Acoustic droplet vaporization-mediated dissolved oxygen scavenging in blood-mimicking fluids, plasma, and blood

Abstract

Acoustic droplet vaporization (ADV) has been shown to reduce the partial pressure of oxygen (PO2) in a fluid. The goals of this study were three-fold: 1) to determine the ADV pressure amplitude threshold in fluids that had physiologically relevant values for surface tension, protein concentration, and viscosity; 2) to assess whether these parameters and fluid mixing affect ADV-mediated PO2 reduction; and 3) to assess the feasibility of ADV-mediated PO2 reduction in plasma and whole blood. In vitro ADV experiments were conducted using perfluoropentane droplets (number density: 5 × 106 ± 0.2 × 106/mL) dispersed in fluids (saline, polyvinylpyrrolidone solutions, porcine plasma, or porcine whole blood) that had a physiological range of surface tensions (62–68 mN/m), protein concentrations (0 and 68.7 mg/mL), and viscosities (0.7–4 cP).
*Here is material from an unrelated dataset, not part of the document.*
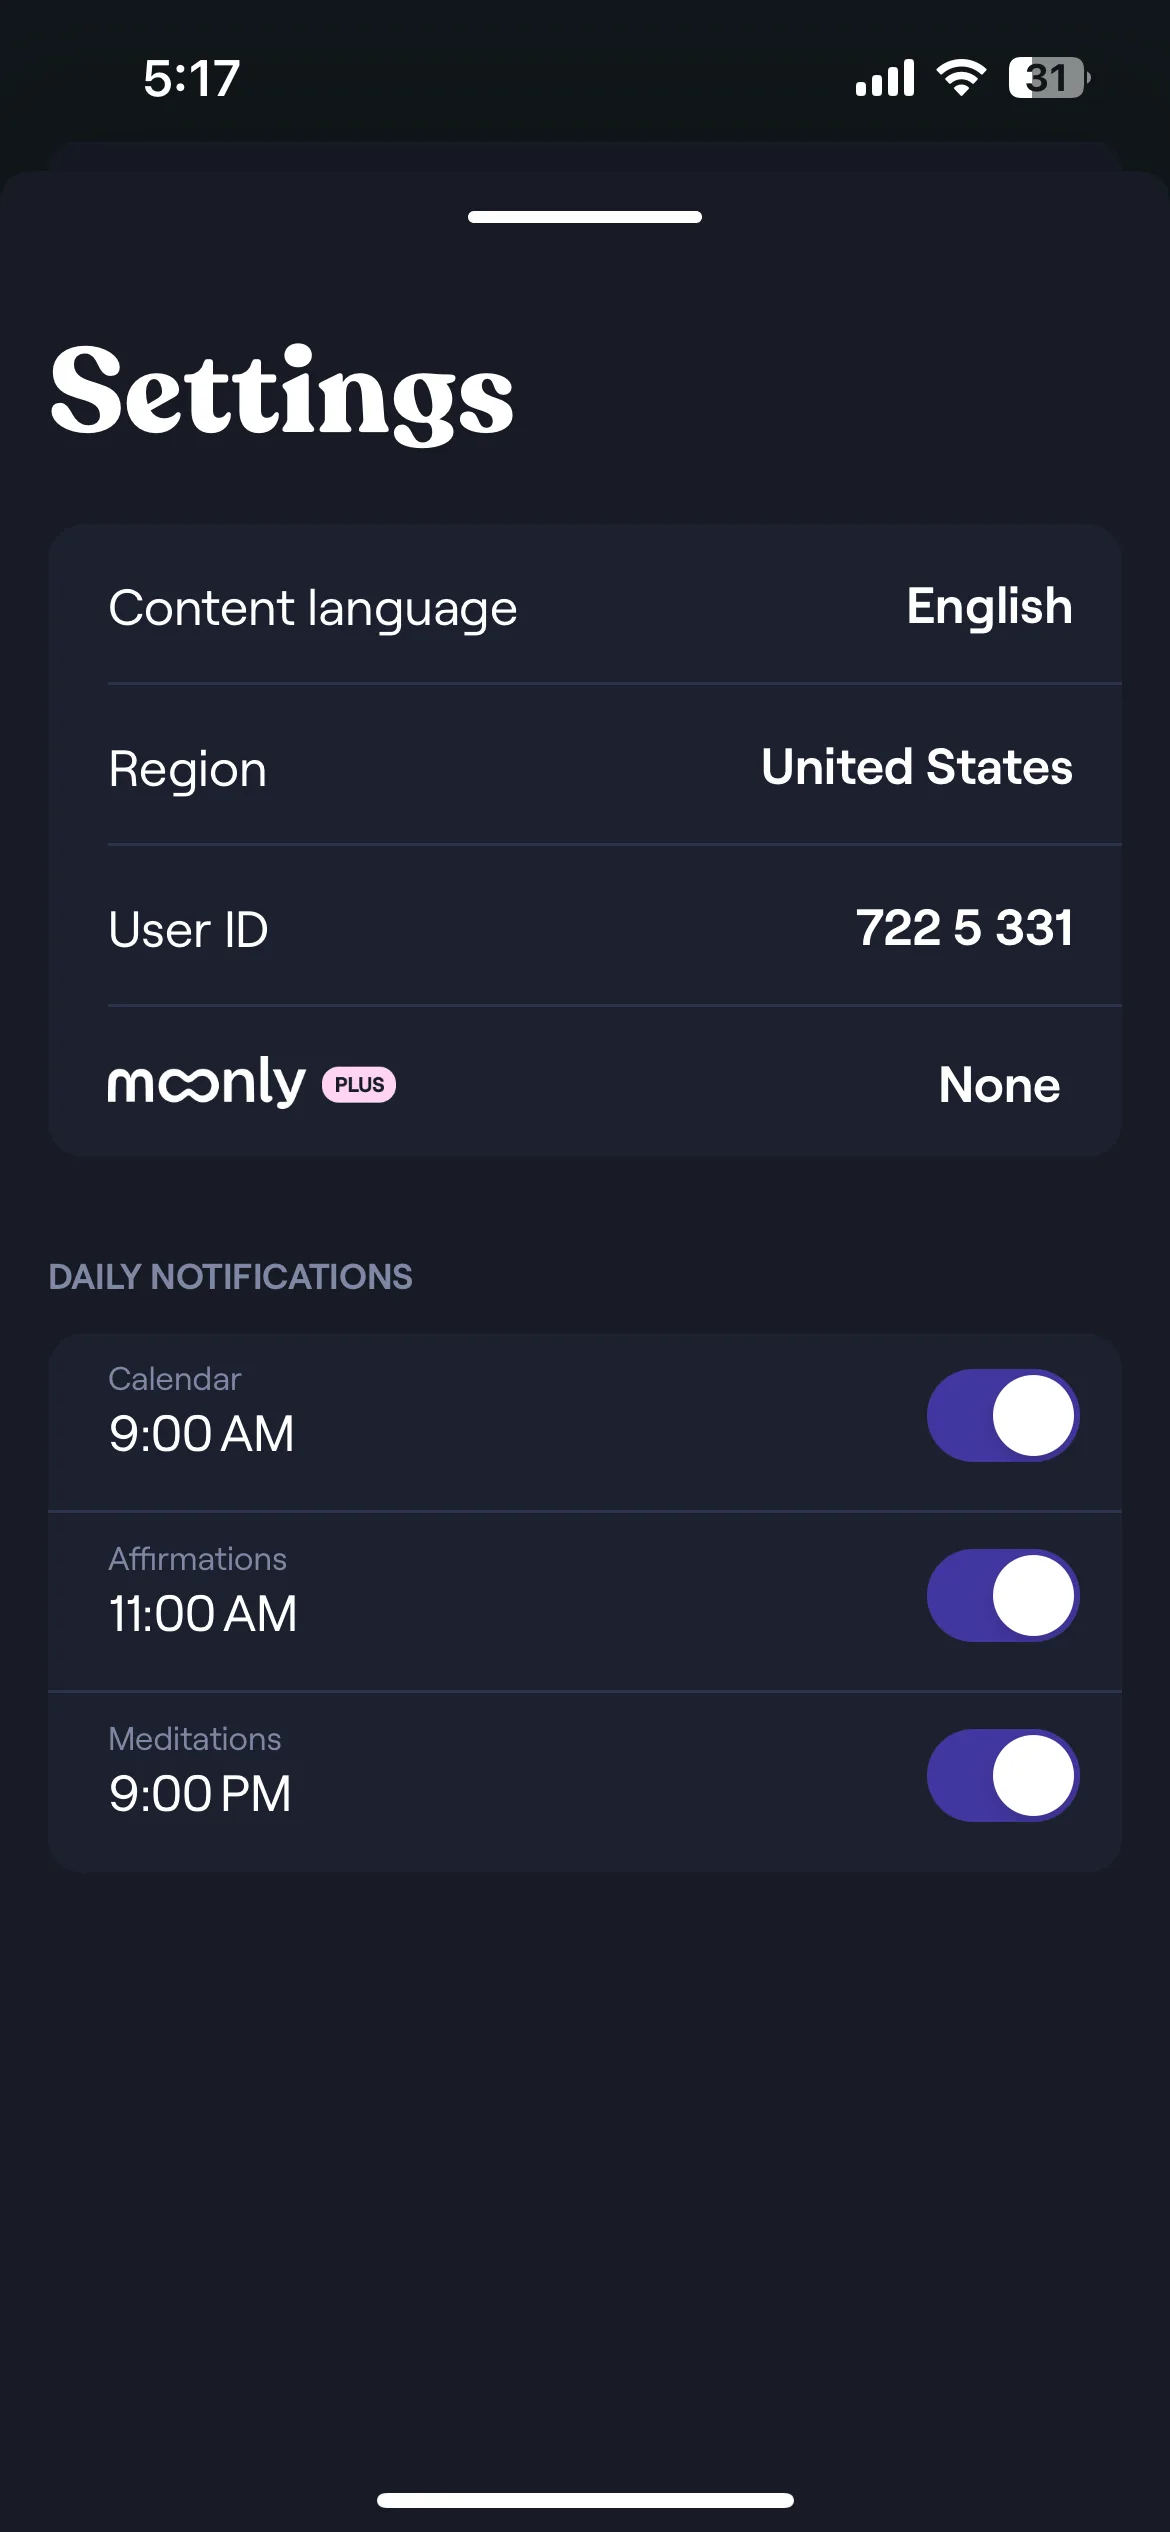The image size is (1170, 2532).
Task: Select the Content language row
Action: click(x=585, y=604)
Droplets were exposed to pulsed ultrasound (5 MHz, 4.25 MPa peak negative pressure) while passing through a 37 °C flow system with inline PO2 sensors. In select experiments, the fluid also passed through mixing channels after ultrasound exposure. Our results revealed that the ADV pressure thresholds were the same for all fluids. Surface tension and protein concentration had no effect on PO2 reduction. Increasing viscosity attenuated PO2 reduction. However, the attenuated effect was absent after fluid mixing. Furthermore, ADV-mediated PO2 reduction in whole blood (30.8 ± 3.2 mmHg) was less than that in a polyvinylpyrrolidone solution (40.2 ± 2.1 mmHg) with equal viscosity. These findings should be considered when planning clinical studies of ADV-mediated PO2 reduction and other biomedical applications of ADV.